Doktora yeni bir gelir kaynağı… Sağlık Bakanı Ahmet Kaşif, kamuda çalışan doktorları teşvik etmek amacıyla başlatılan çalışmaların sonuna gelindiğini söyledi. KIBRIS’a konuşan Kaşif “Çalışan, dışarıda kazandığı kadar değil belki ama, içeride de kazanabilecek konuma gelecek. Öğleden sonra randevulu özel hasta bakmalarına olanak sağlanacak” dedi.
Sağlık Bakanı Ahmet Kaşif, kamu hekimlerini hastanelerde tutabilmek için teşvikleri de içeren yasa çalışmasının sonuna gelindiğini açıkladı.
Anayasa Mahkemesi’nin kamudaki hekimlerin özelde çalışmasına “dur” diyen kararının ardından bu kaotik ortamdan nasıl çıkılacağına yönelik meraklı bekleyiş sürerken, Sağlık Bakanı Kaşif, sağlıktaki ilgili kesimler ve sivil toplum örgütleriyle birlikte yürüttükleri çalışmanın tamamlanmak üzere olduğunu ve asgari müştereklerde anlaştıklarını söyledi.
Bakan Kaşif, kamu hekimlerine verecekleri teşviklerle hastanelerde, öğleden sonraları, randevu sistemiyle, özel hasta bakma hakkı tanınacağına işaret ederek, “Çalışan, dışarıda kazandığı kadar değil belki ama içeride de kazanabilecek konuma gelecek.

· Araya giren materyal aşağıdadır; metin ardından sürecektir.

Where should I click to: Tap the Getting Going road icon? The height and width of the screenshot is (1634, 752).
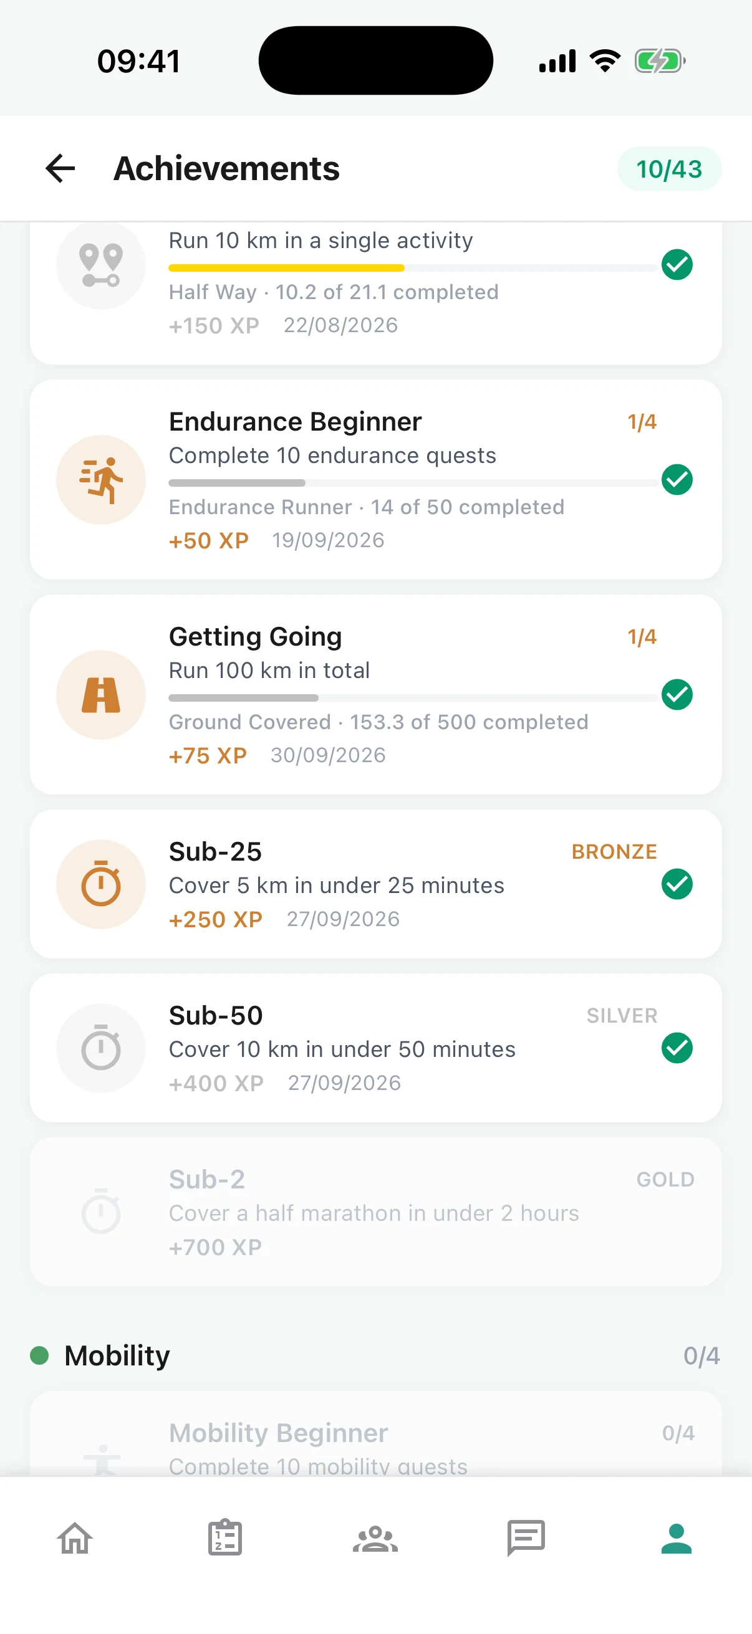point(101,695)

Bunu teşvik edeceğiz” dedi.
Kaşif, “Getireceğiniz teşvik sistemiyle hastanedeki doktor, dışarıda çalışmaya ihtiyaç duymayacak mı?” sorusuna, “Bence hiç ihtiyaç duymayacak” yanıtını verdi.
Hatırlanacağı üzere Anayasa Mahkemesi, bu yılın ilk başlarında, Kamu Sağlık Çalışanları Yasası’nın, kamu hekimlerinin özelde de çalışmasına imkan yaratan maddesini anayasaya aykırı bulmuş ve bununla ilgili 60 günlük süreç öngörmüştü. Gelinen aşamada, 60 günlük anayasal süreç de tamamlanmış durumda. Sağlık çevreleri, içinde bulunulan bu bilinmezliğin nasıl aşılacağını merakla beklerken, hekim örgütleri, hekimlerin özelde hasta bakmasının önüne geçilmesi için doktorların maaşının, yargıçların aldığı maaş seviyesine çıkarılmasını talep ediyor.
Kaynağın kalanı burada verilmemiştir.